2011/3/23 Yuki <chengmao2010@xxxxxxxxx>:
> hi
> if there is only one mds in the ceph cluster , after it was marked laggy, it can clear the laggy flag itself sometime. But if there are two mdses , the laggy one would be taken over by the standby soon. Under what circumstance the laggy mds can clear the laggy flag？
An mds is marked laggy *by the monitor* if it goes too long without
delivering the monitor a beacon message. At that point, if there is an
available mds in standby or standby-replay the laggy mds will get
blacklisted and the standby will take over. If there are no available
standbys, the mds stays laggy, and can clear itself by sending the
monitor a couple messages.

> Why does the mds send  "beacon" to the monitors?
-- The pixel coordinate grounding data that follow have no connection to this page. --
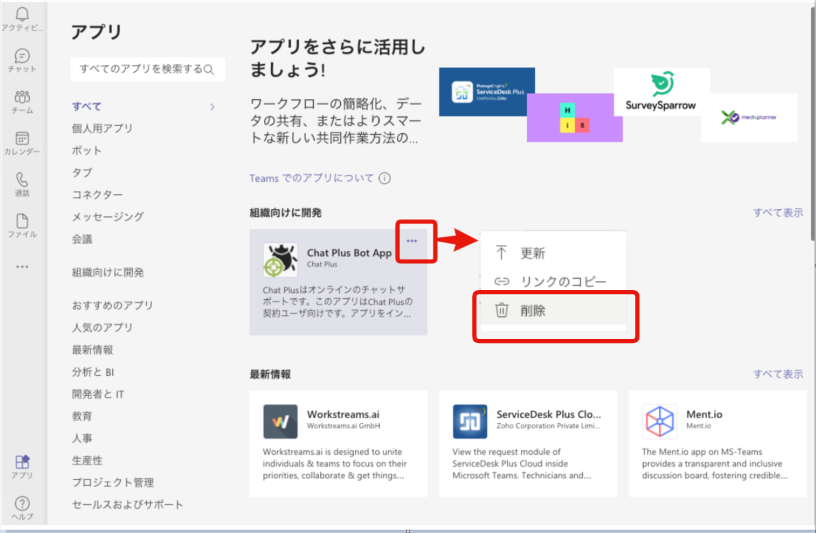816x533 pixels.
Task: Open the Workstreams.ai app card
Action: click(x=337, y=443)
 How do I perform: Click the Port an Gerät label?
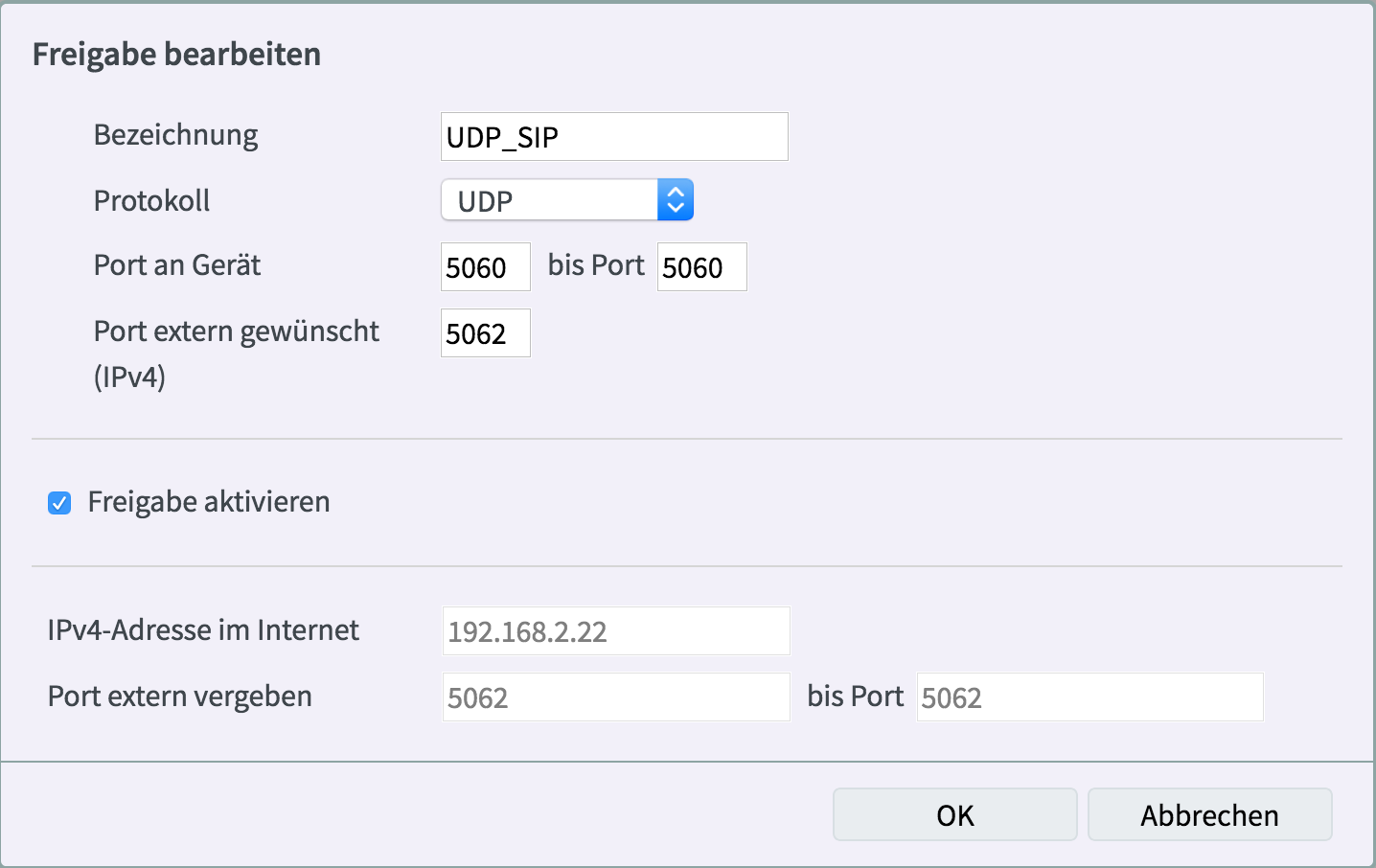click(177, 265)
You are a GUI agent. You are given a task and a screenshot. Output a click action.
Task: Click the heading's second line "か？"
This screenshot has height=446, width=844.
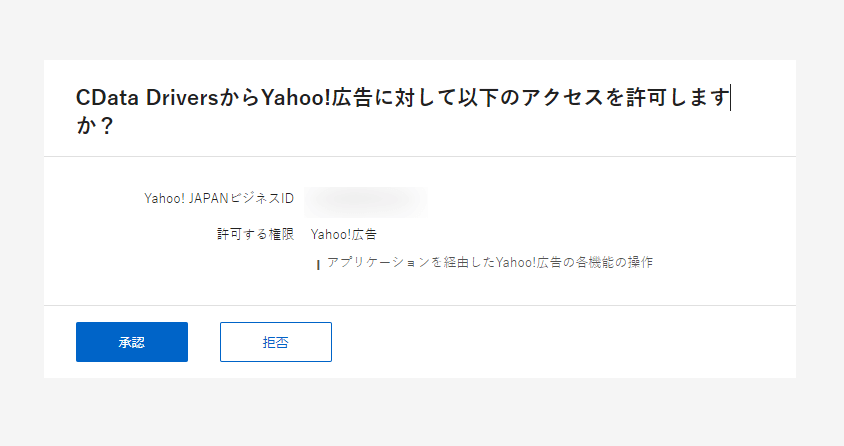point(95,128)
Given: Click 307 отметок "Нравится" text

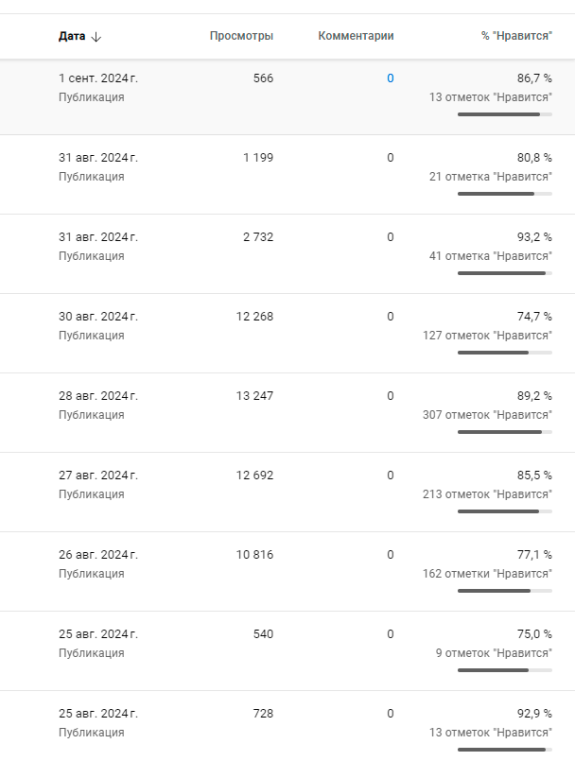Looking at the screenshot, I should tap(487, 415).
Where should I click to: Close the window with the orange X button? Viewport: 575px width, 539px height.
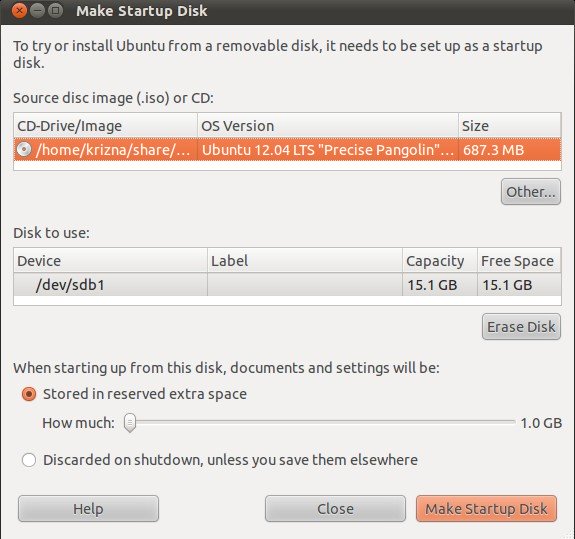coord(19,11)
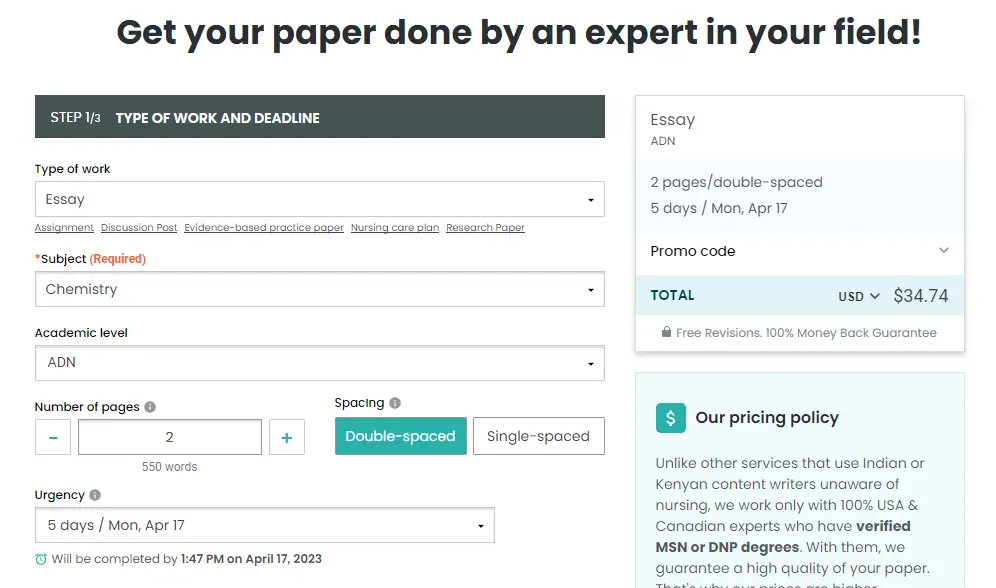This screenshot has height=588, width=996.
Task: Click the minus icon to remove a page
Action: coord(52,437)
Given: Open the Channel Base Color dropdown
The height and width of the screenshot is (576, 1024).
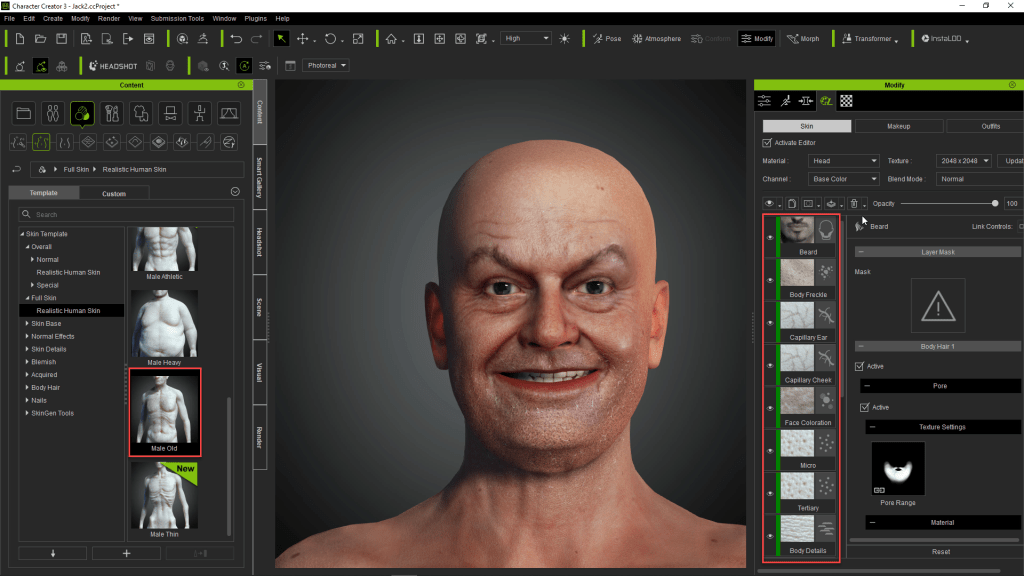Looking at the screenshot, I should [844, 179].

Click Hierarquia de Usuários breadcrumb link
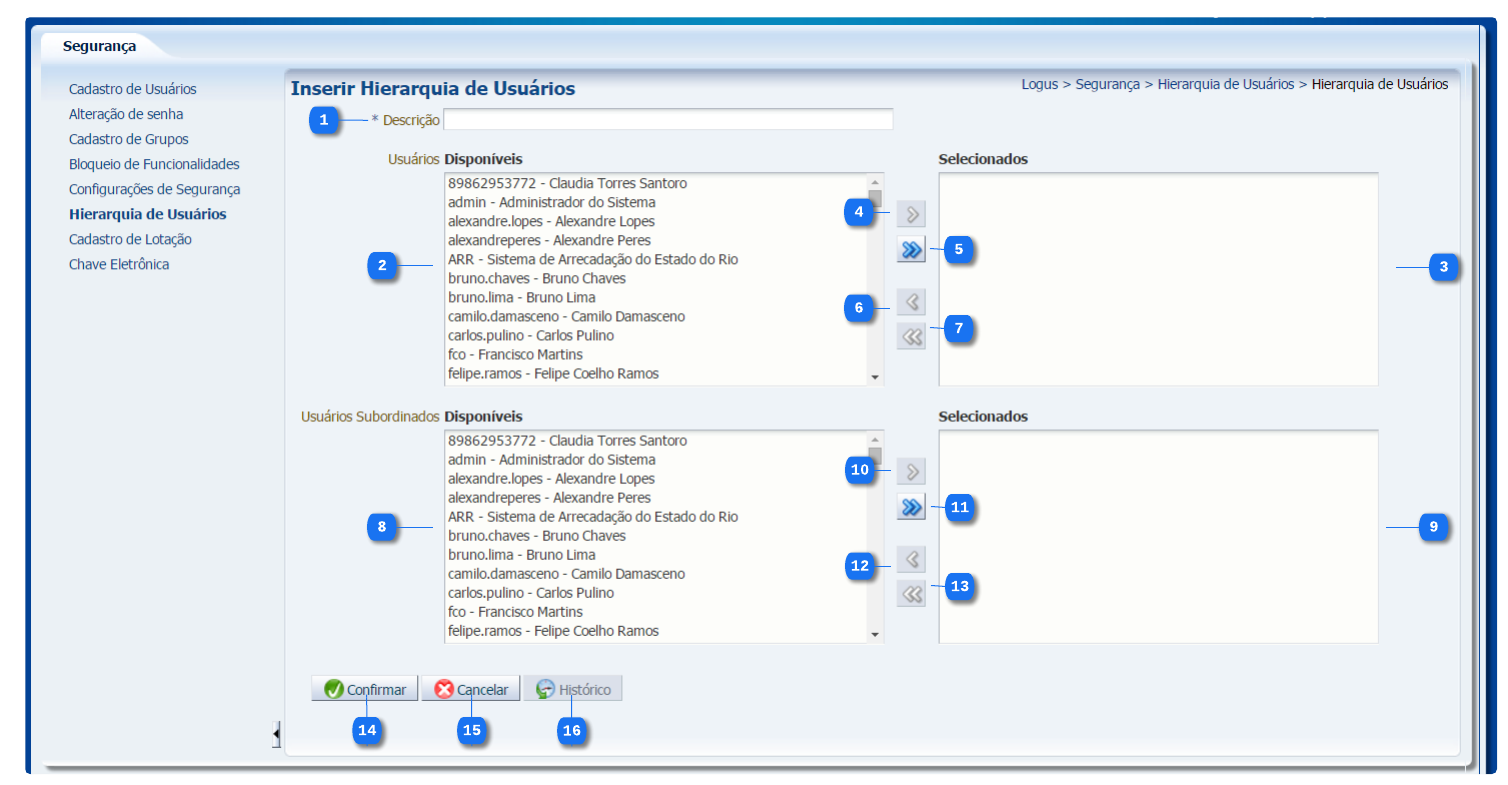(x=1225, y=85)
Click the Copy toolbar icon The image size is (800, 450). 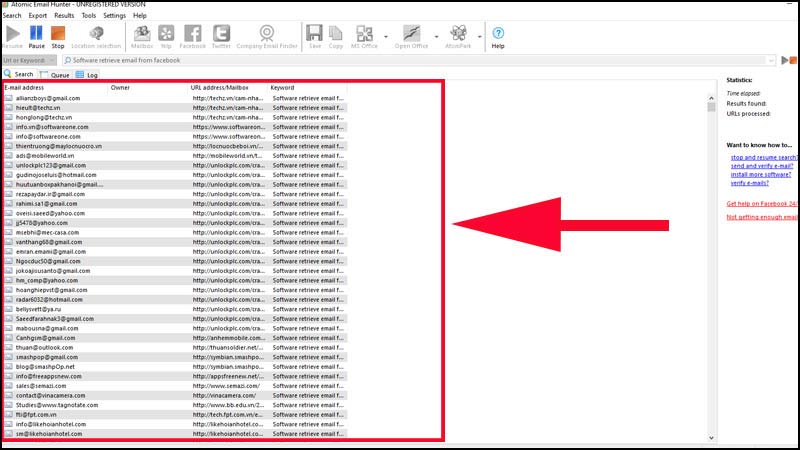(336, 36)
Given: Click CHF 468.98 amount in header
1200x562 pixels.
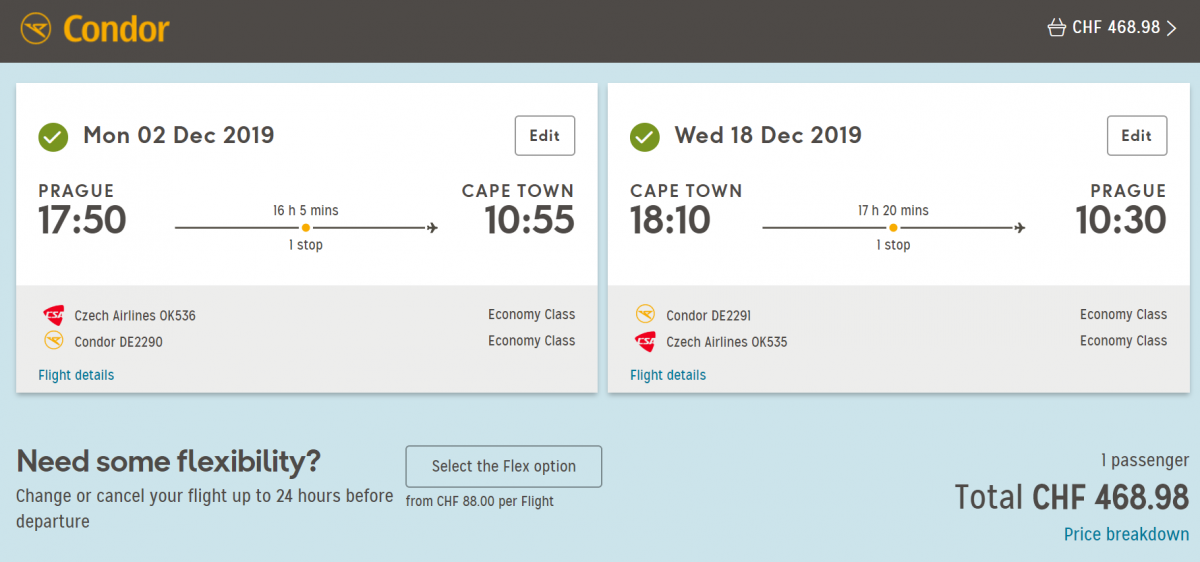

Does it just report mon its state ? The mds is marked laggy by itself not the mon, is that right ?
The beacon message contains a very minimal amount of state, and is
mostly just a heartbeat to let the monitor know that the MDS is still
alive.
As I said above, an mds is marked laggy by the monitors. :)
-Greg
PS: Please send questions like these to the list, not to individuals.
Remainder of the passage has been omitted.